El “Libro egipcio de los muertos” realmente no es un libro, sino un conjunto de jeroglíficos que se han agrupado de diferentes maneras desde la Edad Media y su tema, como ya se dijo, es el de la muerte. Habíamos mencionado que Moisés buscaba prevenirnos para el Juicio Final que habrá de llevarnos a la vida eterna, pues resulta que dicha idea existe de la misma manera en el “Libro egipcio de los muertos”, en un bello “capítulo” dedicado a la balanza y al corazón. Cuando el cuerpo moría, creían los egipcios, el alma viajaba al Inframundo para enfrentarse a los dioses Thot (Sabiduría) y Anubis (Muerte); una vez frente a ellos, se tomaba el corazón del desencarnado y se colocaba en una balanza de dos platos, en el primero estaba el corazón y en el segundo una pluma de la diosa Maat (Verdad). Si la balanza se cargaba hacia el lado del corazón era porque éste traía consigo el peso de sus malas obras, pero si se mantenía nivelada era porque el desencarnado había vivido conforme a la Verdad y podía reunificarse con el Dios máximo: Ra (Sol).
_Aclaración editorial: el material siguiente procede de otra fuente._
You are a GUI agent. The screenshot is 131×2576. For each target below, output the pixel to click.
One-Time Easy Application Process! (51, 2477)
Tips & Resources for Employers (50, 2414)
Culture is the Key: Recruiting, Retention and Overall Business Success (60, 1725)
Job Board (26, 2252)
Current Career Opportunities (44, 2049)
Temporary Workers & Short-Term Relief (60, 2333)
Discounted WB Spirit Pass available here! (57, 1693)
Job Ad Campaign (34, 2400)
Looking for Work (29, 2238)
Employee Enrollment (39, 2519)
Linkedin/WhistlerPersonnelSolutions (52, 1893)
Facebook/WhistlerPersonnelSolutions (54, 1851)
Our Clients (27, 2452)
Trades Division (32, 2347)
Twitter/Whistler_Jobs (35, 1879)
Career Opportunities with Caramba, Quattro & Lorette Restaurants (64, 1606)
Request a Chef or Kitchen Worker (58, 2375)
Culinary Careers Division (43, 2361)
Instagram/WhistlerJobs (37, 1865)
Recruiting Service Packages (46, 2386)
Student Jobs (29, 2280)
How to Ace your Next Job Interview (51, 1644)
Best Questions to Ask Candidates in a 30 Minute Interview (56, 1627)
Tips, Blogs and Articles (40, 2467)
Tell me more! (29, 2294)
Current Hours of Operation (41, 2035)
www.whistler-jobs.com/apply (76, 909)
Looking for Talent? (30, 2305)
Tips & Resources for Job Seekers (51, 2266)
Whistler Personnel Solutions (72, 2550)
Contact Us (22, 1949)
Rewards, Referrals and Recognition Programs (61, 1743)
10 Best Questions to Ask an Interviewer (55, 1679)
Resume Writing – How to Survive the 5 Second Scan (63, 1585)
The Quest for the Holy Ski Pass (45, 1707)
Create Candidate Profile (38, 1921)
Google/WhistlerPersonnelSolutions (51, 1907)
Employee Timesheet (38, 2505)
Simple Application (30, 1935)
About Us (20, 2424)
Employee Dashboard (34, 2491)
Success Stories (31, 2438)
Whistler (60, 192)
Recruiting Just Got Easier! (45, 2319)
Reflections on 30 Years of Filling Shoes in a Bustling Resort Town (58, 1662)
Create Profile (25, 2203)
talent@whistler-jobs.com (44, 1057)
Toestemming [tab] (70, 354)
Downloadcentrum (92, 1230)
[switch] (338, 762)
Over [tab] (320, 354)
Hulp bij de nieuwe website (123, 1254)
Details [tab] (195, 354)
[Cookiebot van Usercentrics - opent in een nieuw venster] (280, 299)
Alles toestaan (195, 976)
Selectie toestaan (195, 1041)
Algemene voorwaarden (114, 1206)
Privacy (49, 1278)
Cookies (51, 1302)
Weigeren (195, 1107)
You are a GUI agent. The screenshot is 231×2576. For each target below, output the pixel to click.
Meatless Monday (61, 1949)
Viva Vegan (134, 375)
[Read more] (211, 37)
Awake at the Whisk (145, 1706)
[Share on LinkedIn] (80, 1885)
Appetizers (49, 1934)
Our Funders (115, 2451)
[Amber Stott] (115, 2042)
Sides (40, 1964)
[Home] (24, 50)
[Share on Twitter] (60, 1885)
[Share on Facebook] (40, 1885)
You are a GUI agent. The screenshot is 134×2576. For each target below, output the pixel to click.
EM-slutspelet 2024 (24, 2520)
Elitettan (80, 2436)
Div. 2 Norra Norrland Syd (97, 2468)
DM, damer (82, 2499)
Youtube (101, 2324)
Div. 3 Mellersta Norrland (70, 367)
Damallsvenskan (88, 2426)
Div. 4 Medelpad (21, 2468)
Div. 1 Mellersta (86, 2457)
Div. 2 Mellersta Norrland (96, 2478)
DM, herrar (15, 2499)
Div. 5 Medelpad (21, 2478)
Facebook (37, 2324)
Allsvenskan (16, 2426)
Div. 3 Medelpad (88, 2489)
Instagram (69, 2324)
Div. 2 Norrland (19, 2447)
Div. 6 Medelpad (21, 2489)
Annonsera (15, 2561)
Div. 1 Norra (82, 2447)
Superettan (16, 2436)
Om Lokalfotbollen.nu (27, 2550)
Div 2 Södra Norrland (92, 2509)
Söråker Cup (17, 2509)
Leamos una letanía egipcia del mencionado libro: «(Habla el desencarnado) Es así que yo traigo en mi Corazón la Verdad y la Justicia, porque he sacado de él todo el Mal. Yo no he hecho mal a los hombres. Yo no empleé la violencia con mis parientes. Yo no reemplacé por la Injusticia a la Justicia. Yo no frecuenté a los malos. Yo no cometí crímenes. Yo no hice trabajar para mi beneficio con exceso. Yo no intrigué por ambición. Yo no di malos tratos a mis servidores. Yo no blasfemé de los dioses. Yo no privé al pobre de su alimento. No cometí actos execrados por los dioses. Yo no permití que un amo maltratase a su sirviente. Yo no hice sufrir a otro…»
A este pasaje se le conoce como la “Confesión negativa” y en total contempla cuarenta y seis prohibiciones que toda persona debía de evitar a fin de tener una muerte digna. Las correspondencias con los Diez Mandamientos son evidentes en tanto que la moral de ambos textos considera a Dios, a sí mismo y a los demás. Pensemos ahora: ¿Si llegase la hora de nuestra muerte y fuera tiempo de pesarnos, estaríamos en armonía con la Verdad o caeríamos totalmente hacia el lado de nuestros errores? La respuesta es sencilla, ¿reversible?. Morir no es necesario para poner a nuestro corazón en una balanza.